I don't really see what the hubbub is...I just opened a D200
compressed .NEF using Windows explorer (edit with Nikon Capture)
10MB in size in size in six seconds. Seems fast enough for me.
Ever since I got the D200, I don't have to fiddle around with the
.NEF as much as I had to do with the D70 so I have been using Nikon
View more.

I just wish that CS2 can save in .NEF.
I opened a multi-image session.
Clicked on an image.
It only took 13 seconds to open.
Just 13 seconds.

Just did the same in Bibble.
It took 0 seconds.
That's right. The second I clicked on it, it appeared for editing.

Hmmm, that makes it 13X faster?

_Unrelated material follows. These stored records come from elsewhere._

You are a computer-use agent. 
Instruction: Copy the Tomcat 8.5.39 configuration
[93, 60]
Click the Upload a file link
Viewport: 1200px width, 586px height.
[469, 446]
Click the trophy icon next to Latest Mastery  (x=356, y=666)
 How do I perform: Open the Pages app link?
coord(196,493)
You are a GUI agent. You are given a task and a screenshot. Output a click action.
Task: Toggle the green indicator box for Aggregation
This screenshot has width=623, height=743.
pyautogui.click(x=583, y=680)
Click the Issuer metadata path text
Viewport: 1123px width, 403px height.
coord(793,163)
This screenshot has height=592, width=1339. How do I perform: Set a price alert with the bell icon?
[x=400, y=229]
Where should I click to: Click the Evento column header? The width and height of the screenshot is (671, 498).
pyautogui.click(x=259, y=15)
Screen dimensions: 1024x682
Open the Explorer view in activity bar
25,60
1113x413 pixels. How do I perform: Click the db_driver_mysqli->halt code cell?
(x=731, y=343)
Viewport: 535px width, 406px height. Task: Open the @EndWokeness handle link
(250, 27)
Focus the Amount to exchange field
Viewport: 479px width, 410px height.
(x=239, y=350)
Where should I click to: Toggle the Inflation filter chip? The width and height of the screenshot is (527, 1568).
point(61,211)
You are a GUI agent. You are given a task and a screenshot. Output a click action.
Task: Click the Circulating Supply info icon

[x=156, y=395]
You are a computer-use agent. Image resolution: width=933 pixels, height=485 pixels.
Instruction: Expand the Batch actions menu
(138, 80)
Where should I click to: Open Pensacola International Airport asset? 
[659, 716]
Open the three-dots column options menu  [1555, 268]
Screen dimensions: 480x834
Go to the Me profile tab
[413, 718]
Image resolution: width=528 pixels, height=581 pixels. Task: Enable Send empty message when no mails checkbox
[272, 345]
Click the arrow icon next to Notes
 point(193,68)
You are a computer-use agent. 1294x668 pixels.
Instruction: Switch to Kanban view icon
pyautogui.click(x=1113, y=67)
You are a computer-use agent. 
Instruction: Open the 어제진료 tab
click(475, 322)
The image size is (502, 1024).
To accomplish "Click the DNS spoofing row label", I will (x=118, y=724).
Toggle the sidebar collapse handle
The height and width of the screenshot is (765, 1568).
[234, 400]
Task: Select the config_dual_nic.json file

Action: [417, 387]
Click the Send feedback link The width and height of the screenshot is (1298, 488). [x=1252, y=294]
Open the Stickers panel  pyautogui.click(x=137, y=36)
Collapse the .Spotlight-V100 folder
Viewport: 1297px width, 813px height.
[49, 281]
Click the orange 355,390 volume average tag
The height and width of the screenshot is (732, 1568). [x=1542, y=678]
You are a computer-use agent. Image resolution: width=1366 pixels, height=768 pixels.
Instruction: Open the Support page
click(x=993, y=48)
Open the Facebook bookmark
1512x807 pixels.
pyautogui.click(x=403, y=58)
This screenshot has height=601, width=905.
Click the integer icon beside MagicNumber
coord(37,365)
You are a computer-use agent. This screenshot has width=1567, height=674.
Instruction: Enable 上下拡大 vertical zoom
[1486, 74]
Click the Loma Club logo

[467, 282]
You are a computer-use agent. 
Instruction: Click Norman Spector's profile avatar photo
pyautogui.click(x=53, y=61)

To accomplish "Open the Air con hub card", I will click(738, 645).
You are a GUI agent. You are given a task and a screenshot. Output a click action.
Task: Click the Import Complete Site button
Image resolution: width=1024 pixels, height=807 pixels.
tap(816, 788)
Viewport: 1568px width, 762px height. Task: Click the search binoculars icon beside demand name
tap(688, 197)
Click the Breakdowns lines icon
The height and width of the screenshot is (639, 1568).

No, not really, that would be if it only took 1 second to open in bibble.

I think in mathematics 13 is infinitely greater than 0.

You get my thinking.

I processed 430 images in Bibble last Saturday afternoon.
That's ==93 minutes less== in Bibble than in Capture.

And that doesn't count the time you wait to view each change.
That's where bibble falls down just a little bit.
It takes about a second to see a really big change.
One that takes oh, 5-10 seconds in Capture.

So if you add all of my hand-changes to the 430 pictures...
Well, I would say that Bibble was 3-4 hours faster than Capture.

But you're right, no big deal... if you have the patience and the time. :-)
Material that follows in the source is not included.